Fished HH Beach out front of Sea Crest Last week.
Fished the Tides, Very busy during the day with beach goers, managed a few whiting and a small shark. used Fresh bought Prawns/shrimp.
Water temp was chilly, only one day of rain and wind otherwise good conditions. Over all tough going, did a lot better in October on the whiting.
Looking to upgrade gear to reach further out. Spoke to a few other fishos same story not much happening.

Cheers.


----------



## abass105 (Jun 13, 2006)

Thanks for the report. The beaches are very flat on HHI. A rod/reel setup to reach further out into some deeper water could certainly help in reaching more fish. I stay in Palmetto Dunes a couple of weeks a year. I found out long ago longer rods and longer casts made a big difference in the quantity and quality of fish I caught.


----------



## MishFish (Nov 29, 2020)

abass105 said:


> Thanks for the report. The beaches are very flat on HHI. A rod/reel setup to reach further out into some deeper water could certainly help in reaching more fish. I stay in Palmetto Dunes a couple of weeks a year. I found out long ago longer rods and longer casts made a big difference in the quantity and quality of fish I caught.


Abass105,
You throwing any lures around off the beach?


----------



## abass105 (Jun 13, 2006)

I will occasionally throw a big silver or gold spoon for blues. I do more lure fishing in the canals. There are some huge trout and redfish in the canals throughout Palmetto Dunes. With that being said, I have caught some nice speckled trout from the surf using Fishbites and fresh shrimp.


----------



## MishFish (Nov 29, 2020)

abass105 said:


> I will occasionally throw a big silver or gold spoon for blues. I do more lure fishing in the canals. There are some huge trout and redfish in the canals throughout Palmetto Dunes. With that being said, I have caught some nice speckled trout from the surf using Fishbites and fresh shrimp.

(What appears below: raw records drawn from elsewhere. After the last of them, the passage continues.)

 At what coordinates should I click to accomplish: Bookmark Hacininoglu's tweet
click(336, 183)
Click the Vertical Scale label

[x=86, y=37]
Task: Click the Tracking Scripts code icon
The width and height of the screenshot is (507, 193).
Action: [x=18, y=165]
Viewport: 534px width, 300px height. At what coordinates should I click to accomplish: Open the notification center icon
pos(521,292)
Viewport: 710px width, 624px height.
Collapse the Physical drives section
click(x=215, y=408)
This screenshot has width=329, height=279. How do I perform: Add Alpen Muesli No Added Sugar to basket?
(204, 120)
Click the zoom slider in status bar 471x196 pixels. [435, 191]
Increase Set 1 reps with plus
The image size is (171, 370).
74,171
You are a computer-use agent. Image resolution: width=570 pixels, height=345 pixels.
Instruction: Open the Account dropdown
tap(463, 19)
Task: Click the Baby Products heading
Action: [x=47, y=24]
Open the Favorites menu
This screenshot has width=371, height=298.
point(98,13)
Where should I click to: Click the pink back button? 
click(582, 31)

Ill have to hit the canals.
Dear santa need that boat!


----------



## abass105 (Jun 13, 2006)

MishFish said:


> Ill have to hit the canals.
> Dear santa need that boat!


Yeah, if you had a boat you would be in business. I took a guided trip once and there are some monster reds and trout in the lagoons in Palmetto Dunes.


----------



## Matt Bizarro (Jan 26, 2016)

Towards the North end, there's a nice deep trough and some cuts about 100 yards off the beach at high tide. I pulled a 36" drum out of it a few weeks ago, but yes, it's one of those situations where you need distance-casting equipment and skills.


----------